Роковое время - страница 16



Папенька знал о готовившемся свержении императора Павла, но царской кровью рук своих не обагрил, однако и о заговоре не донес. Александр сперва был к нему милостив: позволил унаследовать фамилию Апостол от деда по материнской линии и вместе с ним – громадное состояние бездетного Михаила Апостола. Где теперь те миллионы… Да и милость царская…

Отца Пестеля года полтора как уволили от должности сибирского генерал-губернатора из-за участившихся доносов; ревизовать его в Сибирь поехал Сперанский, которого царь в одиннадцатом году в одночасье снял с поста государственного секретаря и выслал в Нижний Новгород под конвоем, а теперь снова приблизил к себе. Чтобы не споткнуться на служебной лестнице, надо вовремя подставить ножку другому… Пестель не любит об этом говорить; он сейчас хлопочет через Витгенштейна о своем повышении, готов даже перевестись из гвардии в армию, лишь бы в скором времени получить под свою команду полк, а немилость государя к отцу может порушить все его планы. Отец же его виновен лишь в том, что, будучи сам честен и не корыстолюбив, предполагал подобные качества в других и позволял своим именем творить произвол. Жалобы, доходившие до Петербурга, рассматривались при его же содействии; граф Аракчеев уверял Ивана Борисовича, что император имеет выгодное о нем мнение, да и сейчас сенатор Пестель посещает заседания Государственного совета и придворные праздники. Возможно, он все еще верит кротким глазам и сладким речам Александра Павловича…

Зато Аракчеев, процветавший при Павле, и при Александре не обижен. «В столице он – капрал, в Чугуеве – Нерон; кинжала Зандова везде достоин он». Так сказал о нем Пушкин, когда граф подавил бунт военных поселенцев в Слободско-Украинской губернии, запоров насмерть двадцать человек и четыреста отправив на каторгу. Как будто навязанное поселенцам житье – не каторга! Причем сам Аракчеев как военный министр не видел никакой пользы в устройстве поселенных полков, но – государю виднее. Делай, что велено. А ведь государь – всего лишь человек, он не безгрешен. Сатана один столько бед не наделает, сколько сотни его нерассуждающих подручных…
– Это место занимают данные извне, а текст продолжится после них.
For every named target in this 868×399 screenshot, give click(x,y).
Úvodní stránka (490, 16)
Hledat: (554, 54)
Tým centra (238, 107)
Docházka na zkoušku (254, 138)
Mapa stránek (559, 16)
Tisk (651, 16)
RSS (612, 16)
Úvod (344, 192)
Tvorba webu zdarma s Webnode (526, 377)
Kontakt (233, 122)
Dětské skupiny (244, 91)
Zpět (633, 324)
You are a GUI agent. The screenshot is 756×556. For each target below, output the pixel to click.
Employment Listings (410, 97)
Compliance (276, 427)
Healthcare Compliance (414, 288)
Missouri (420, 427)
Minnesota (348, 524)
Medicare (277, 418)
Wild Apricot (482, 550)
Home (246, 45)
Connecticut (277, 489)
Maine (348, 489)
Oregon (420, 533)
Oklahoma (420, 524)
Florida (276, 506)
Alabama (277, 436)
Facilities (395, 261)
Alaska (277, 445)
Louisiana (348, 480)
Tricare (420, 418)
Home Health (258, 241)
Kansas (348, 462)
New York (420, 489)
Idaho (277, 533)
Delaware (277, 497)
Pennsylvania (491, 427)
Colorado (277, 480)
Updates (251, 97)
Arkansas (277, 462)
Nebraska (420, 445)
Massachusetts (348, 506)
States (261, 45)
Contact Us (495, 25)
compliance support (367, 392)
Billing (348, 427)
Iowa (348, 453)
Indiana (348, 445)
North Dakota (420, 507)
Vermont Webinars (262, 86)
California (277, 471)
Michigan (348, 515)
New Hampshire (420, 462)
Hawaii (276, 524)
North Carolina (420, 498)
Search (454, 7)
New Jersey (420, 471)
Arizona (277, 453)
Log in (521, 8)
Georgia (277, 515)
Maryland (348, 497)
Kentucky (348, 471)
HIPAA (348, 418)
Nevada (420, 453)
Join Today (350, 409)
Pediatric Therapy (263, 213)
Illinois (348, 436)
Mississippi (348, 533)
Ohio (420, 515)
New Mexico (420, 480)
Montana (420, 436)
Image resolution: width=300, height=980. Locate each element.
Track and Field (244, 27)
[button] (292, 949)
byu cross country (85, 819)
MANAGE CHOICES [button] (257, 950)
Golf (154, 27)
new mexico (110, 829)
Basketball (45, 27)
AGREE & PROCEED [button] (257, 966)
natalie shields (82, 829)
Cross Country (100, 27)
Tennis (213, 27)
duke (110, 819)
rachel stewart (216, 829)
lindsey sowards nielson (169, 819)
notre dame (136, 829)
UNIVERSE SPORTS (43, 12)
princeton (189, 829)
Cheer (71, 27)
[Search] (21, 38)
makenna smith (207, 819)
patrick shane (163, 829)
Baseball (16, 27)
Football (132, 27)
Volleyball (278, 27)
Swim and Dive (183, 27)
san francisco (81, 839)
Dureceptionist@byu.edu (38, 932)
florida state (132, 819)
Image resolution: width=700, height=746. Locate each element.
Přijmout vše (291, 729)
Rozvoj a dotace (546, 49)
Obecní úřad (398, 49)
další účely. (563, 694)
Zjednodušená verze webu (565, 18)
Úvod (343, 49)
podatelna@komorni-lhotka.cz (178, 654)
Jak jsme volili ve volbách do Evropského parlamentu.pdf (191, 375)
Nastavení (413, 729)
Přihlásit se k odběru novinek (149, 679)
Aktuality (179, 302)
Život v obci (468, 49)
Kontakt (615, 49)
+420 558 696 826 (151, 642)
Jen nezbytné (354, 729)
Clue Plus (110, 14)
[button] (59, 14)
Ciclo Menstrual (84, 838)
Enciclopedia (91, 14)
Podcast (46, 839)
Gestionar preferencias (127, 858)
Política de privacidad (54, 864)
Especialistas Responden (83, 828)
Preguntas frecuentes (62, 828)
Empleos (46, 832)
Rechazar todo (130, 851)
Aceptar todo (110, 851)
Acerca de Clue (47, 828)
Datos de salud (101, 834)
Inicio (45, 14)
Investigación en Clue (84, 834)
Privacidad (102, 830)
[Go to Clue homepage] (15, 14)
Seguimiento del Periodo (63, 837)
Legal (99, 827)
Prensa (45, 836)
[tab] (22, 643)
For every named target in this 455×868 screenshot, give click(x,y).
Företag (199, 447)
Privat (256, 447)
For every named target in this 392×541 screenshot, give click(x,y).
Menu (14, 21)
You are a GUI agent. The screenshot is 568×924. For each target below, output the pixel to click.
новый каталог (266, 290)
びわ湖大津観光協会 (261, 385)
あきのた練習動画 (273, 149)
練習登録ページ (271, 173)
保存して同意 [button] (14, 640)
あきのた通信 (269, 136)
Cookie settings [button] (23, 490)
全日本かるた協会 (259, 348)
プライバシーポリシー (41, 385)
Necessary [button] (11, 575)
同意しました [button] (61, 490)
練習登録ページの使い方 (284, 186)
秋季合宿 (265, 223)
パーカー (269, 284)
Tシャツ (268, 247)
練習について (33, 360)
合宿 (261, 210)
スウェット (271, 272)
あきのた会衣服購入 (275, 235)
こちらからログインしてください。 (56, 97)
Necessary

Папенька философствует о том, что человеку свойственно любить разрушение: оно дает ощущение бытия, сильной воли, все преодолевающей, потому и воин пристрастен к своему ремеслу, хотя смерть грозит ему на каждом шаге. Привыкнув к сильным потрясениям, человек уже не мыслит без них своей жизни; отними их у него – он впадет в сомнение или в отчаяние, в злую душевную болезнь, источник несчастий. Во время войны мечтают о мире, воображая себе счастливую жизнь среди полезных трудов и родственной любви, а возвращаясь с полей сражений, находят скуку, пошлость, раздоры, разврат от праздности… Спасение в одном: иметь твердую, непоколебимую цель – быть полезным. К ней нужно всечасно стремиться, только достигнуть ее нельзя, ибо мы сотворены, чтобы желать, а не чтобы иметь… чтобы желать иметь…

Когда Лука слегка потряс капитана за плечо, чтобы разбудить его, самовар был уже готов, а от аромата свежих булок текли слюнки. Чисто выбритый, причесанный, подтянутый, Муравьев-Апостол явился в свою роту в половине девятого одновременно с десятком солдат, только что вернувшихся со смотра у полковника. Они были бледны и измучены, у Савельева колено распухло так, что вот-вот лопнут панталоны, – Шварц заставлял их подолгу стоять на одной ноге, вытянув другую, добивался правильного угла и изящества, хлопая линейкой по колену, голени или пятке. Освободив мучеников от учения и приказав им отдыхать, Сергей отправился на плац, внутренне клокоча. Эти люди уцелели в жестоком сражении при Кульме, и спасло их отнюдь не умение вытягивать ногу в струнку при ходьбе! Неужели ранами, принятыми за Отечество, они не заслужили лучшего к себе отношения? Он непременно высказал бы все это Шварцу, однако тот, вопреки обыкновению, за все три часа эволюций и деплояд на плацу не появился. Вадковский где-то разузнал, что полковника вызывал к себе Васильчиков; от генерала он вернулся тихий и заперся у себя. Неужели Бенкендорф начал действовать?